**SHORT TASK:** Please pull out every line of the data below that contains the string "section", matching case exactly.

/---

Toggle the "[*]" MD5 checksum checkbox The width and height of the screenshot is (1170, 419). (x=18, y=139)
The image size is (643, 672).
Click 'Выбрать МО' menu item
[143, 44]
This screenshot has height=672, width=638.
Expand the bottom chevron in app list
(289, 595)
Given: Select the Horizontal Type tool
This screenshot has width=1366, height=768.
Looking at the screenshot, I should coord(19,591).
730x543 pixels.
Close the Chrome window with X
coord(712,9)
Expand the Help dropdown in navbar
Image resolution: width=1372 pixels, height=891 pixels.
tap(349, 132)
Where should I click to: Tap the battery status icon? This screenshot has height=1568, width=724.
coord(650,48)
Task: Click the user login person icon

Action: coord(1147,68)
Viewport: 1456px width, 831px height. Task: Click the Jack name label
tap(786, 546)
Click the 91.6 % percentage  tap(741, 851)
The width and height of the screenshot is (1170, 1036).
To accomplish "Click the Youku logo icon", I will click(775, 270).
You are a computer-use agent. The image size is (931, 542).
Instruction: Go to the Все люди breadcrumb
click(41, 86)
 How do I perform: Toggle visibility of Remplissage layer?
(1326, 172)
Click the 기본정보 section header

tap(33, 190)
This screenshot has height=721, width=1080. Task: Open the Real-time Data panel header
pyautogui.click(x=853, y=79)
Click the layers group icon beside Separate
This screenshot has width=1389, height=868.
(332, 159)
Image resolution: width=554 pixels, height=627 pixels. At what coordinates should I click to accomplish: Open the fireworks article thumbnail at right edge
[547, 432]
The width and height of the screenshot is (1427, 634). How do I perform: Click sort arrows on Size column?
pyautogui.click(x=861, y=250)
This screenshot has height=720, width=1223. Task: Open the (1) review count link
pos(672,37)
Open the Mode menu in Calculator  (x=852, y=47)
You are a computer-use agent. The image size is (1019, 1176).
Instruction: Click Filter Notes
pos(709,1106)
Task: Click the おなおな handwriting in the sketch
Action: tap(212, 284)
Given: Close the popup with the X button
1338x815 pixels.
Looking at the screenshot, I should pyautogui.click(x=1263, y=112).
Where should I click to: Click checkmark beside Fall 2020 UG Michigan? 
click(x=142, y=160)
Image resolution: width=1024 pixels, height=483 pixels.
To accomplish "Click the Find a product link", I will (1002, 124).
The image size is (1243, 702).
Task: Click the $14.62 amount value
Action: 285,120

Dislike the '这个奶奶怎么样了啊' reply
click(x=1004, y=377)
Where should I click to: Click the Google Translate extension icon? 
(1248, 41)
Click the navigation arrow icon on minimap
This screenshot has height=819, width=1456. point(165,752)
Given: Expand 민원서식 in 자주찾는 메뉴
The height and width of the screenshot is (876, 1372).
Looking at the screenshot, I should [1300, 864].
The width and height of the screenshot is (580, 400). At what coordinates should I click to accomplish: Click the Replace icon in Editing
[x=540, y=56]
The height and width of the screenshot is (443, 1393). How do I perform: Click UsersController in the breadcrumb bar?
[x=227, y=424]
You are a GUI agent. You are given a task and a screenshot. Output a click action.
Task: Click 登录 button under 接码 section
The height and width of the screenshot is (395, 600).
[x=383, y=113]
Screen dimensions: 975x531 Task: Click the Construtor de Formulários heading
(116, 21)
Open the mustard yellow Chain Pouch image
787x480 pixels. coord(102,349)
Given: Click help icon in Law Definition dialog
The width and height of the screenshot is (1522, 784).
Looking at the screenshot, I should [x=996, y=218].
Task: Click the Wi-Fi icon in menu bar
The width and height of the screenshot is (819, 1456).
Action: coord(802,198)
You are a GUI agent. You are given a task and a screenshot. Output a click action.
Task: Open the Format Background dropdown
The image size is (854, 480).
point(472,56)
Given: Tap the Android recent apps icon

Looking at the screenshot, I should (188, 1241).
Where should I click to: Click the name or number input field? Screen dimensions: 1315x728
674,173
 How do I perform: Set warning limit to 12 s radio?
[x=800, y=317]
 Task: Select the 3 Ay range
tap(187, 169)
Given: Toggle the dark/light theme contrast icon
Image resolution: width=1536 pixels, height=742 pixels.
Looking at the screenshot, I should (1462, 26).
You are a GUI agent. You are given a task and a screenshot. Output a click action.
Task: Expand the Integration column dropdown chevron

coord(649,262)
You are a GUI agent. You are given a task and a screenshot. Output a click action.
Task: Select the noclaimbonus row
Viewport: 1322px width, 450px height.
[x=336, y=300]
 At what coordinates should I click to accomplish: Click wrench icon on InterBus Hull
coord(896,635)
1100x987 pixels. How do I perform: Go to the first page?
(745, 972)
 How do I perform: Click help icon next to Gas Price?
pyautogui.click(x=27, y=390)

\---

**SOLUTION FOR THIS TASK:**
Click the 기본정보 section header
Task: Click 登录 button under 接码 section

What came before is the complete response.